Oh, I forgot: no possibility to get fired. In the worst case scenario, you become an “advisor”. It is still better than the Belgian “allocation chomage”, the unemployment allowance from the most indebted government in the western world. 
As one Commission official once said, “they even do it on purpose: they get in the Commission and then they get pregnant”. 
If you choose one random day in a week, you walk into a random Unit even in a fancy DG (Internal Market, Competition...) you will notice that at least one person in the Unit is absent. 
You might think it is just bad luck, because he or she is on holidays, sick leave, maternity leave, at training: but you would be wrong. 
If you make an experiment on a 6 months basis, you will see that at least one person is missing EVERY SINGLE DAY throughout the whole period.
Birthdays are also a good occasion to celebrate: no Unit in the Commission lacks supplies of wine, beer, coffee, biscuits and other appetizers. At a convened signal, everyone is called into the boss’s office (except the ones on maternity leave, holiday, sick leave etc...) and for half an hour work is suspended: every important decision can wait, celebrations come first. 
A legend says Commission Units have more money for parties than for missions...

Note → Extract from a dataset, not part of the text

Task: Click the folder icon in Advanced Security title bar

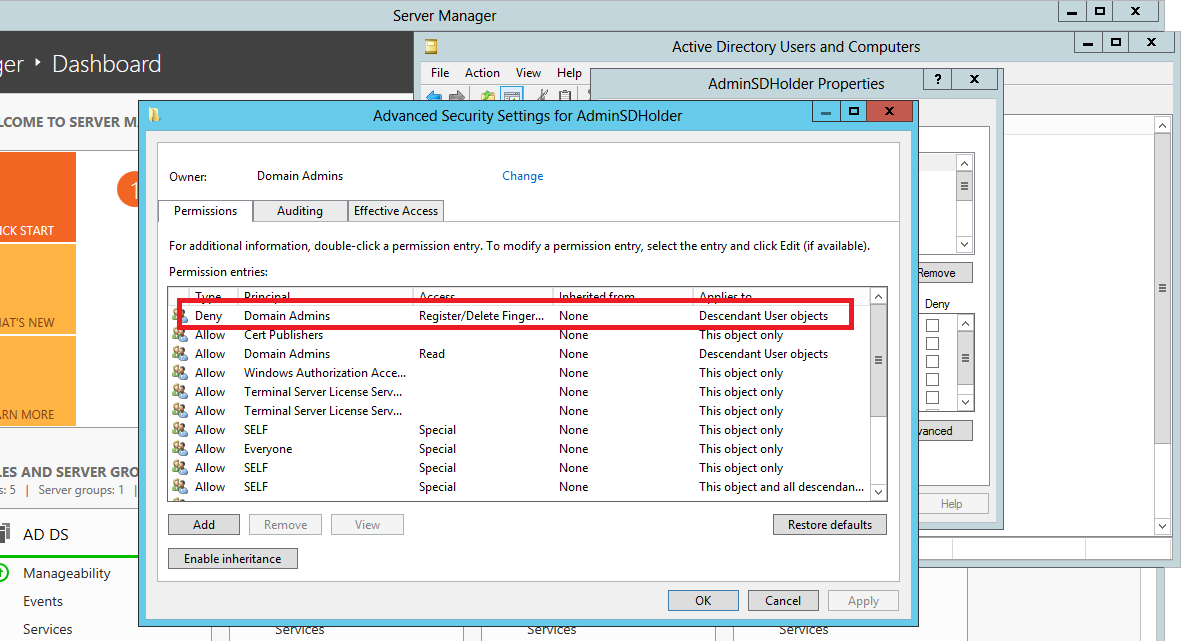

If you are still scared of the amount of work these people do, let’s take a look at the holiday time: twenty-four days at the entry level, Easter Thursday and Friday (like at school...), Schuman day, ten days for Christmas (from 23rd December to 3rd January) and the whole lot of Belgian holidays except 11th November (the Germans were against the celebration of a day that is mourned in their history). 

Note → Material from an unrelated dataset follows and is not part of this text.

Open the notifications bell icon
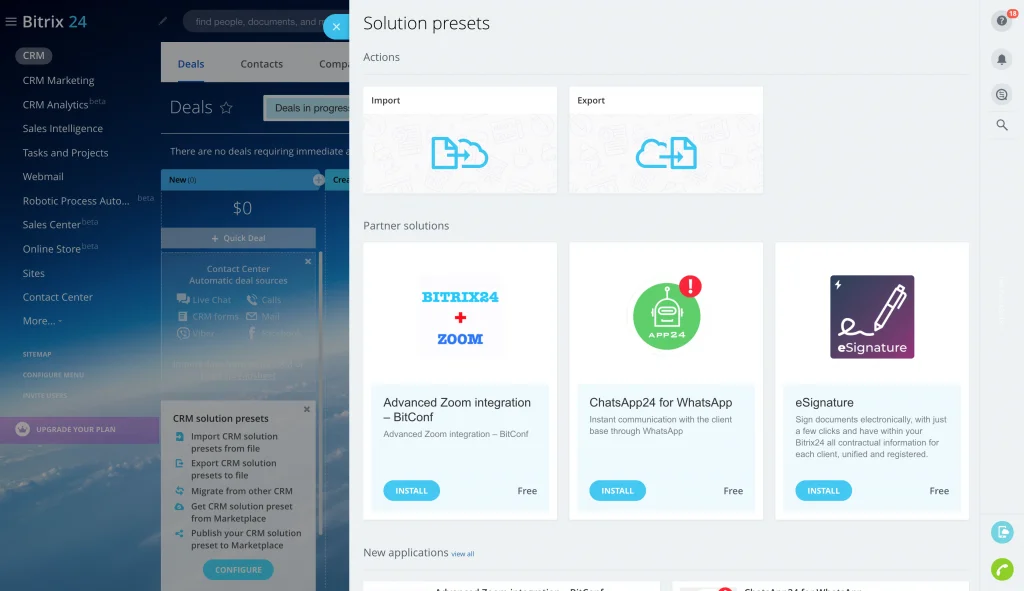1024x591 pixels. click(1001, 59)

Still not impressed? Ok, a Commission official rarely works after seven o’clock in the evening, almost never does Saturday and Sundays and YES: they cannot get fired. Sometimes you will look at the chart and see that some random official has become “advisor”: well, it basically means they wanted to fire him but they could not. 
So, is this a useless overpaid job? Of course not, many officials work hard: but they are more the victims of this system than the benefited. Unfortunately, when you want to work hard in the European Commission, you are torn by a completely stupid and useless bureaucracy, destroyed by some hideous mechanism that forces you to buy a plane ticket at 7 times its real price. Not a long time ago, the Commission was looking into the regulation of financial services: officials did not even have the money to go to speak at conferences - and they can’t accept to be invited - but they still had money for parties. 
Here we go: I think we found the pattern. If you want to be lazy, the European Commission is the best place for you. But if you intend to work and be ambitious, be prepared to become just one more frustrated European “fonctionnaire”.